I’ve been busy laying out a manuscript and immersing myself in Russian poetry. The former’s publication date is set (July 1st), while the latter has me at odds with accepted translations I had always counted on. Because I’ve taken on poetry translation, I’m trying to understand how credible translators approached incredible work, with emphasis on English translations of Alexander Pushkin.
Some basics: it seems to me Russian poets focus on three things simultaneously, each with equal importance: word order, noise (sonics), and rhyme. With word order, they’re able to “flex” the structure to enhance meaning, and of course the Cyrillic alphabet contains several exotic noises (letters like “zh” and “sh”) that butt up wonderfully against hard consonants. While rhyme is less used now, it’s interesting to note how contemporary Russians still revert to it, almost across the board.
These are powerful tools, and the Russians take full advantage of them. However, in translation they can cause fits. Translators are forced to select one convention, though with older poetry it seems like rhyme is their general technique of choice. You can, in fact, render rhymed Russian into a rhymed English, but you have to stretch to do so, with meaning getting shifted in the process. A small example: the Russian Voln (genetic for “waves”) and poln (genetic for “full”) rhyme in the original, but “waves” and “full” will never rhyme in English.

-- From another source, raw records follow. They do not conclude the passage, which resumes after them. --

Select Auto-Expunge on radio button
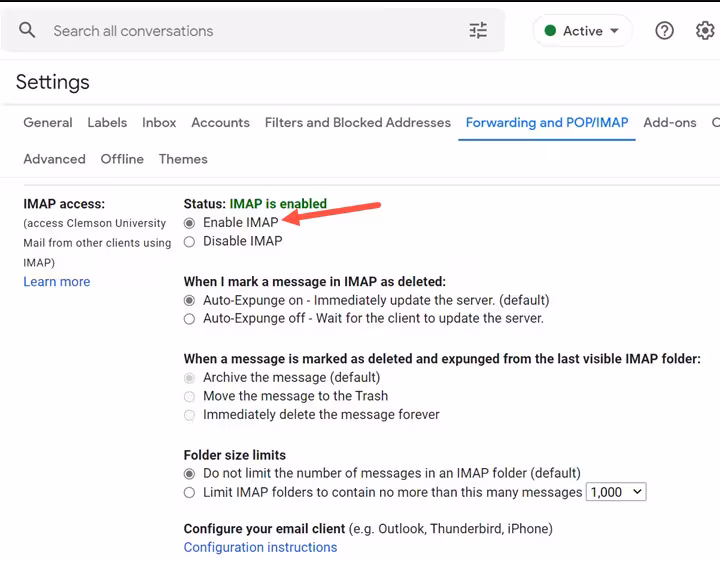 click(190, 300)
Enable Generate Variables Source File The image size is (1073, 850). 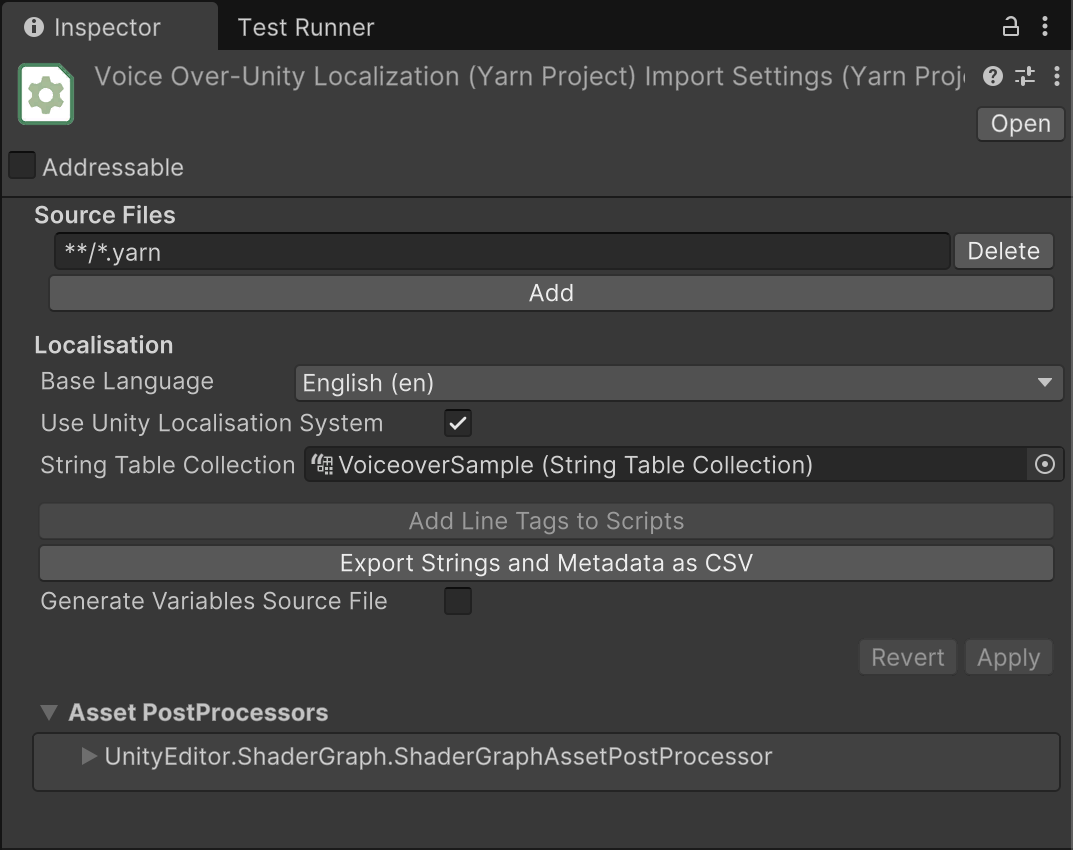(457, 600)
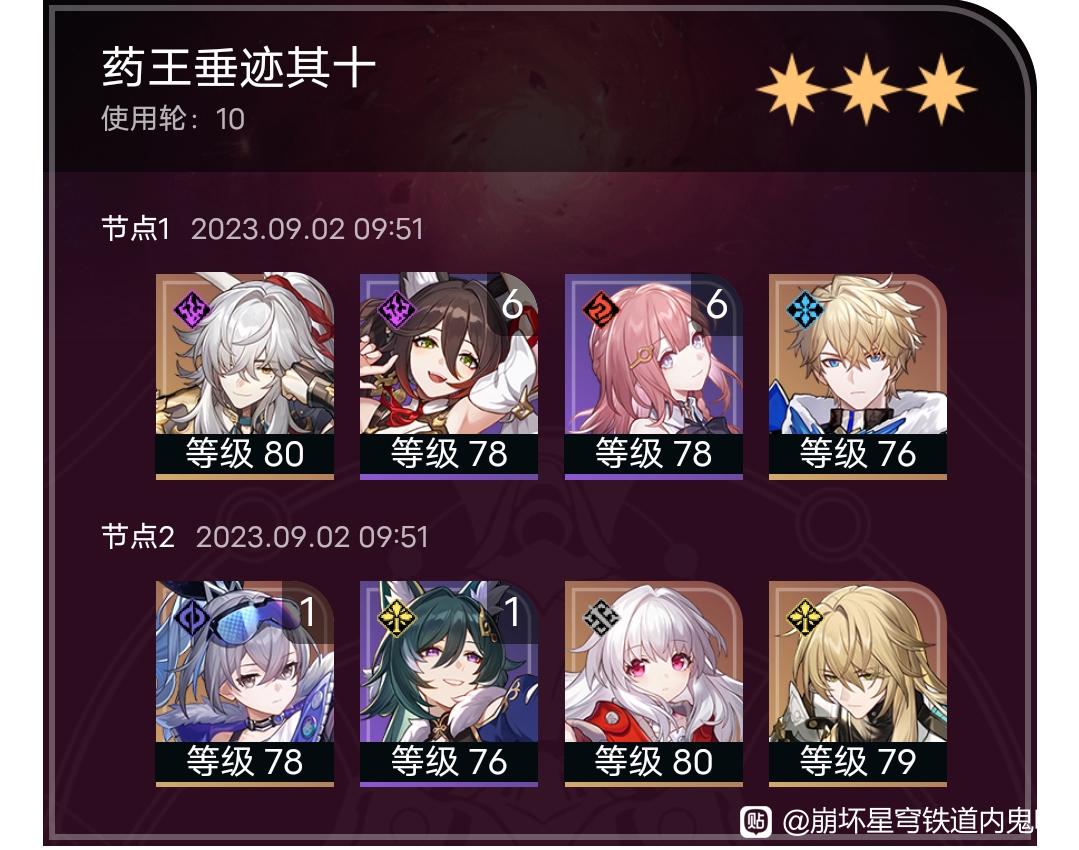Click the Quantum element icon on level 78 brunette
Image resolution: width=1079 pixels, height=850 pixels.
point(396,309)
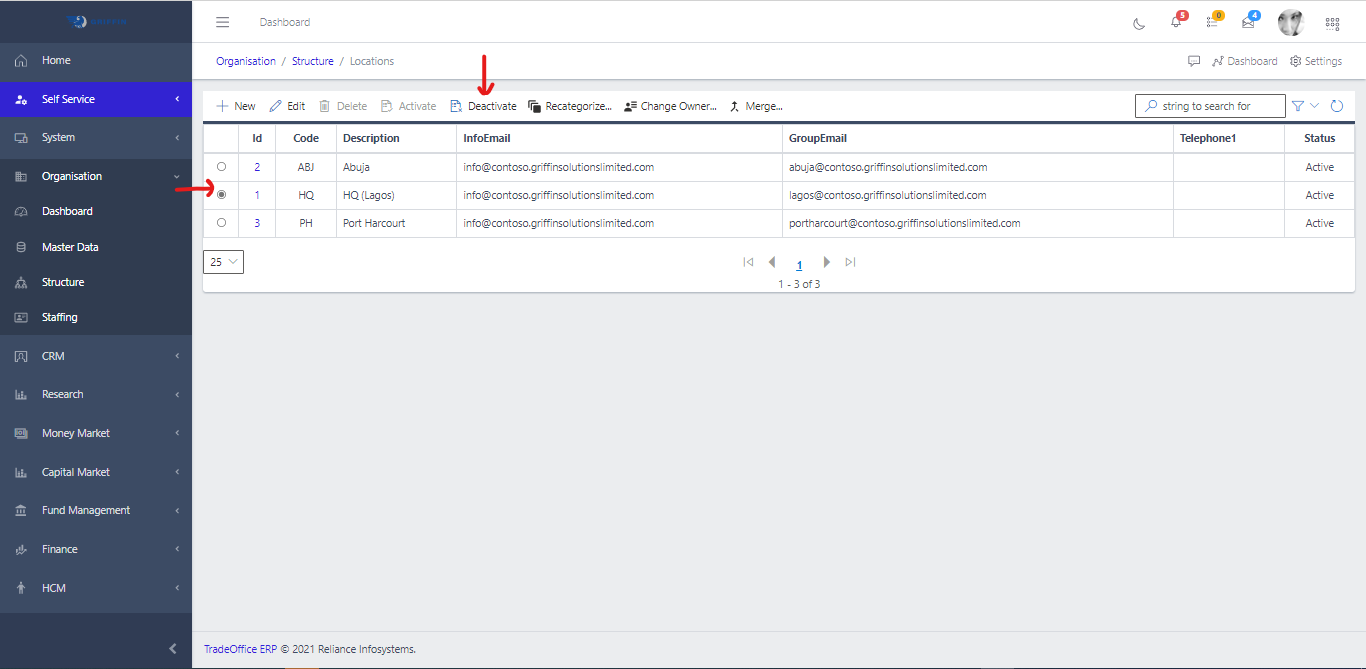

I can empathize with the problem. After all, Alexander Pushkin invented a certain sonnet form specifically for “Eugene Onegin,” so it feels a bit seedy not to make every attempt to render the work in English using that invented form (which of course Nabokov actually managed to do – another story for a different post). Inevitably, though, meaning gets skewered a bit; the translator has to stretch rhyme to maintain form.
So these important elements actually hinder, I think, proper translation. Consider the first two lines of Pushkin’s “The Bronze Horseman” (evoking the two words I presented above). Walter Arndt’s translation is excellent, yet it encounters a problem immediately because he has chosen to maintain rhyme scheme over all else (which is correct – he has no other choice). The translation feels proper enough as Arndt begins:
Upon a shore of desolate waves
Stood he, with lofty musings grave
In reality, Pushkin does so much more in the opening lines, much more than Arndt can possibly translate. Pushkin immediately plays with noise and word order to add a trance-like combination with the letters “OHN” or “OLN” (as transliterated):
На берегу пустынных волн
Стоял он, дум великих полн
Here it is transliterated to give you the sense of what I’m driving at. I’ll emphasize Pushkin’s device in capitals:
Na beregu pustynnykh VOLN
Stoyal OHN, dum velikikh POLN
The repetitive sound is, I think, a gorgeous play of sound, a beautiful bend of the ear. And it’s completely lost in translation, but only because it is impossible to recreate in English. Don’t get me wrong: I credit Arndt for his fine scholarship. We wouldn’t have Pushkin to discuss without these translations. It seems, though, Arndt (or anyone else) either consistently over- or under-emphasizes meaning, which of course weakens the poetry. Translators are nuance savvy, but even then they’re forced to favor one technique and ditch the rest.
Contemporary Russian poets have managed to maintain many of Pushkin’s strengths, and that’s admirable. Pushkin is still about as good as Russian poetry can get. Of course contemporary subjects and viewpoints are part of the Russian scene, but I consistently come across rhyme (in tandem with word play and noise) in their contemporary poetry. And therefore I understand Arndt’s dilemma: do I maintain rhyme and threaten meaning, or do I maintain meaning at the expense of sound and rhyme? I lean toward meaning over all other convention, but of course I worry about whether that’s correct.
So that’s what I’ve been doing. Obsessive Compulsive? Yeah, probably. Fascinating? Always. Especially if you enjoy yanking whole hunks of hair out occasionally. It grows back, by the way, and it makes for terrific conversation. It also translates beautifully – this time both in Russian and English.